# New owner of 2002 Altima, QUESTIONS!!!



## alex.d (Sep 11, 2005)

Check out my other post for pictures: http://www.nissanforums.com/showthread.php?p=988401#post988401

Anyways back to the questions. The car runs fine but couple of things a miss. First off the computer in the dash board. It never shows the correct MTE (miles to empty) when I fill it up it might say 505 and then on a quarter left it will say 300 (so it doesn’t make any sense). Second the speedometer is a little OFF, by a little I mean it shows I'm going 75 but in reality I'm only going 69, 70. (I checked by doing cruise control with other cars, radar on the freeway and even the build it computer test for speed shows it). Can anyone advice me about these things?


----------



## craigqc (Feb 10, 2005)

alex.d said:


> Check out my other post for pictures: http://www.nissanforums.com/showthread.php?p=988401#post988401
> 
> Anyways back to the questions. The car runs fine but couple of things a miss. First off the computer in the dash board. It never shows the correct MTE (miles to empty) when I fill it up it might say 505 and then on a quarter left it will say 300 (so it doesn’t make any sense). Second the speedometer is a little OFF, by a little I mean it shows I'm going 75 but in reality I'm only going 69, 70. (I checked by doing cruise control with other cars, radar on the freeway and even the build it computer test for speed shows it). Can anyone advice me about these things?
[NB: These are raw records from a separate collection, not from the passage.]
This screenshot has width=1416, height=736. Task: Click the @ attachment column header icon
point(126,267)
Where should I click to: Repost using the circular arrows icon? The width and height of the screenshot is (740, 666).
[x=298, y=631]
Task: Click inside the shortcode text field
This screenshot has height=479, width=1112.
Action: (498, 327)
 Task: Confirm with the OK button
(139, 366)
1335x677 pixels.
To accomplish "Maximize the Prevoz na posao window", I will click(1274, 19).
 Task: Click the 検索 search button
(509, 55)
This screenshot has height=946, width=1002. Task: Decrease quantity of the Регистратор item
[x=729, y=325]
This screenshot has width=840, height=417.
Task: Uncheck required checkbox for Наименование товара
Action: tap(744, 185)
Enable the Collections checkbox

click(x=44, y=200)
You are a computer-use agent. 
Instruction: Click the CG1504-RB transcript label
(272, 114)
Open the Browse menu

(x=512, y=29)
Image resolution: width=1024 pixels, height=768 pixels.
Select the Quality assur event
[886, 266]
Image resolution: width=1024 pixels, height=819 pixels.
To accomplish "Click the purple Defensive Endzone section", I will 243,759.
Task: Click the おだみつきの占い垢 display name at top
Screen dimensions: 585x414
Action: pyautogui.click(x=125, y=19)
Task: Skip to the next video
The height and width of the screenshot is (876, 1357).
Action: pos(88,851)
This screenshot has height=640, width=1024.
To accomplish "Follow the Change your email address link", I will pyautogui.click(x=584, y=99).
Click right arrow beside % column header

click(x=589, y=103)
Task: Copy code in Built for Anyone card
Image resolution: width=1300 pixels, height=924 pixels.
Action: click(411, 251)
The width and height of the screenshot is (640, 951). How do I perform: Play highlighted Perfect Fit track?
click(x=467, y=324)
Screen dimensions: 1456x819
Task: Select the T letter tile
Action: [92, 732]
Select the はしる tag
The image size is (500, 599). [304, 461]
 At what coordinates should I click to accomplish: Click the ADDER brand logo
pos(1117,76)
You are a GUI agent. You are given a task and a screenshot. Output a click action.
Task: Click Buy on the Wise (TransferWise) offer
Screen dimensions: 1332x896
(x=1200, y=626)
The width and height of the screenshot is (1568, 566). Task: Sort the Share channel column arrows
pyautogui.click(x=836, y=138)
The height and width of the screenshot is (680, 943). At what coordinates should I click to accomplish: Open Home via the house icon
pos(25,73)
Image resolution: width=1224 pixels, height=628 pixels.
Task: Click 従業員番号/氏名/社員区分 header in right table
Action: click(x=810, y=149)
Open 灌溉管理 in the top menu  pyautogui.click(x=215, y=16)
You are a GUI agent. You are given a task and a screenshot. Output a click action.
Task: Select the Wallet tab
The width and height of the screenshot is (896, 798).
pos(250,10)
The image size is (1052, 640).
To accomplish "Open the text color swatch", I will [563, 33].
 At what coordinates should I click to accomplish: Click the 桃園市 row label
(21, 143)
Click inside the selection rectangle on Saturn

i belive the MTE reading is just an estimate. when i fill up it says around 500 for me too, although i have never gone more than 425 on a tank. its just a rough estimate. the gas light may come on and then after driving for a while it could just go off. its just the computer adjusting and readjusting estimates for you tank.
it is possible that radars and other cars may be off and you car is fine. if there is a real problem more than +/- 4 mph, i would take it in to a shop for a calibration


----------



## Afty (Nov 1, 2002)

The Altima's speedo reads about 5 mph fast at highway speeds. That's just how it is. The average speed thing in the trip computer is pretty accurate, though. Set your cruise control at 75 then reset the avg. speed thing. When it comes back up it'll read around 70.

Lots of cars have speedometers that read too fast. BMWs are notorious for it. Car and Driver even published an article about it:
http://www.caranddriver.com/article.asp?section_id=4&article_id=1906


----------